The Classical Approaches to Liberation

 

Many refer to the various Buddhist practices, as well as the eastern non-Buddhist practices, as the classical approaches to Liberation. In many cases, this is seen as the only way. The primary tool, along with morality and wisdom, in reaching the reward in these classical approaches is the practice of meditation. Meditation allows one to go within and begin the work needed to better understand what is happening with the mind and body. Throughout the Buddhist discourses, we can find teachings that point to ultimate reality. This ultimate reality is the understanding of Anatta or non-self. In an early Buddhist discourse called the “Anattalakkhana Sutta” [SN 21.59], translated as non-self characteristic, the Buddha clearly points out that there is “no self” or no ownership of the body, our feelings, perceptions, thoughts or consciousness. He made it clear that if we actually owned these things, we would be able to control our emotions and also have the ability to fully control sickness as well as stop the aging and death process of the body. Since everything is in continual instability, impermanent, and in a constant state of change, there cannot be any control outside of being free from the desire to be in control in the first place.

In the “Anattalakkhana Sutta” the Buddha said the realization of non-self brings about a series of mental events that lead to Liberation. This results in freedom from the desire for control. This Liberation is our freedom from suffering. The Buddha stated that once non-self is seen, there is disenchantment with the body and mind. This turns into a dispassion that produces a release. This release is the un-fettering or un-chaining from the very things that have been preventing freedom. This is the release from the attachment to the self. With the ending of the attachment to the self, comes the ending of striving for completion or for the personal fulfillment to become something other than what we presently are.

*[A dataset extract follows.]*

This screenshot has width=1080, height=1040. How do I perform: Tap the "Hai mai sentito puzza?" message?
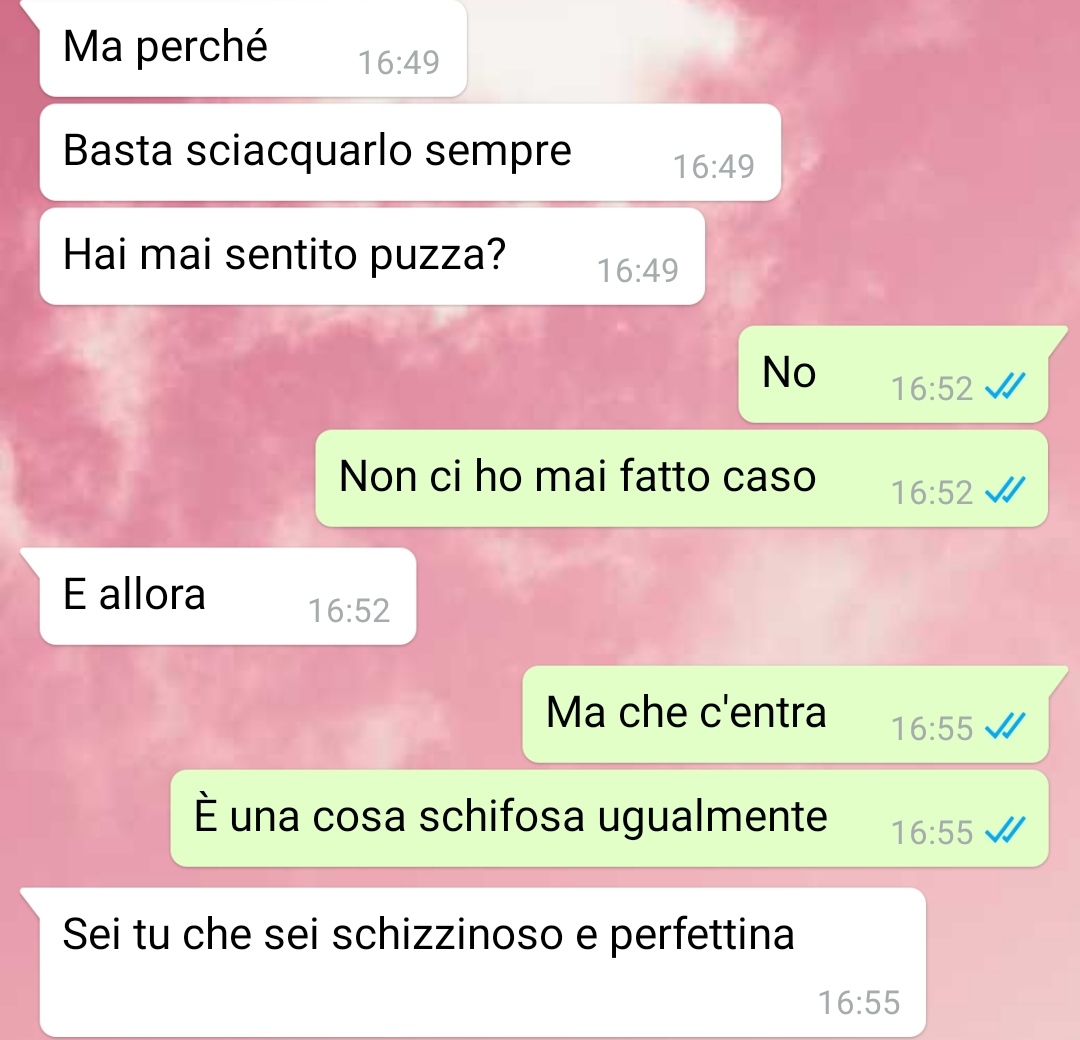(372, 256)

There is a simple saying that goes like this: “No self, no problem.” This is a true statement in the respect that when problems arise and are confronted with an absence of self, these so called problems are seen more as a situation and furthermore as simply an experience and nothing personal. The result is that it is much easier to be a part of this thing called life.

The Buddha obviously wanted everyone to realize non-self and to see through the illusion of the self. This was his life’s work. He did this work for fifty years. He had many methods of pointing this out to people. He knew some people had to sincerely practice meditation to help them see this realization, and he also had his very effective direct approaches. It is mentioned in the “Bahiya Sutta” [UD1.10] that at one time while the Buddha was in a hurry, he was approached by an ascetic called Bahiya who had asked for a teaching that would liberate him. The Buddha then quickly said only what was necessary to awaken Bahiya.

"Then, Bahiya, you should train yourself thus: In reference to the seen, there will be only the seen. In reference to the heard, only the heard. In reference to the sensed, only the sensed. In reference to the cognized, only the cognized. That is how you should train yourself. When for you there will be only the seen in reference to the seen, only the heard in reference to the heard, only the sensed in reference to the sensed, only the cognized in reference to the cognized, then, Bahiya, there is no you in terms of that. When there is no you in terms of that, there is no you there. When there is no you there, you are neither here nor yonder nor between the two. This, just this, is the end of stress.”

 

In the Buddha’s quick instructions is a method for realizing non-self. Through hearing these words, Bahiya was liberated. He got the “push” that was needed at the proper time. Getting the push at the right time seems to be the key for many practitioners. People are “Waking Up” as if they were on a razor’s edge, teetering between confusion and Liberation. Many people only need a push in the right direction to fall onto the side of clarity and truth and a realization of who they are or are not.

Each of us has a duty to fulfill. This duty is to move toward Liberation from the bindings of the identity with the self and the problems this false identity causes. This can be a part of whatever practice you currently have. Meditation is a wonderful method to prepare one for Liberation. It seems to clear the way for selfless reality as it unfolds. Many long-time meditators report “Waking Up” quickly and suddenly by the mere insight that arises from that push in the form of a proposed question or during a dialogue. The practice of meditation seems to help the process, but some feel it is not essential since people have “Woken Up” without any prior practice of formal meditation.

Contemplation and inquiry, whether in or out of formal meditation, seems to be very beneficial, and there are likely many other practices not mentioned here that help prepare one for Liberation. It must be said at this time that the biggest deterrent; the greatest thing that prevents Awakening, is the belief that it cannot happen right now! With this false belief, you will not stand a chance.

Liberation, it can happen. It is happening, and it is available NOW!